Lemon and poppy seed together take pancakes to the next level. A must try!
Ingredients
Scale
1 cup (120g) white whole wheat flour
1/2 cup (60g) rye flour
2 teaspoon baking powder
1/2 teaspoon salt
3 Tablespoons (45g) granulated sugar
3 teaspoons lemon zests
1/2 cup (60g) greek yogurt
1 cup (120 ml) skim milk
2 Tablespoons (30 ml) fresh lemon juice
2 large eggs
1 teaspoon vanilla extract
1 Tablespoon canola oil
2 Tablespoon poppy seeds
Instructions
In a large bowl, whisk together the whole wheat flour with the rye flour, baking powder and salt. In a small bowl, combine the sugar and lemon zests and rub together with your fingers until fragant, then whisk into the dry ingredients.

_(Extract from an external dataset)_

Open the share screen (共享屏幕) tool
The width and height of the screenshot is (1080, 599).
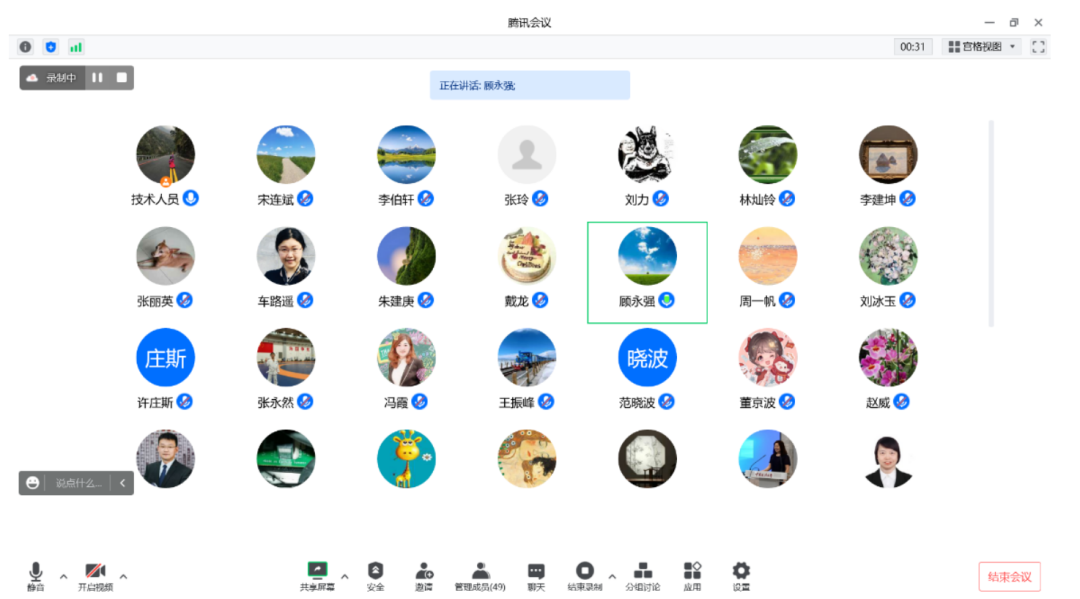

In a medium bowl, whisk together the yogurt, milk, lemon juice, eggs, oil and vanilla extract. Add the wet ingredients into the dry ones, mixing only until combined. Stir in the poppy seeds.
Heat a pan over medium heat and spray with cooking spray. Pour about 1/4 cup of pancake batter onto the pan. When the pancake start to bubble up, flip and cook until it is slightly golden brown. Serve with maple syrup and fresh blackberries or blueberries.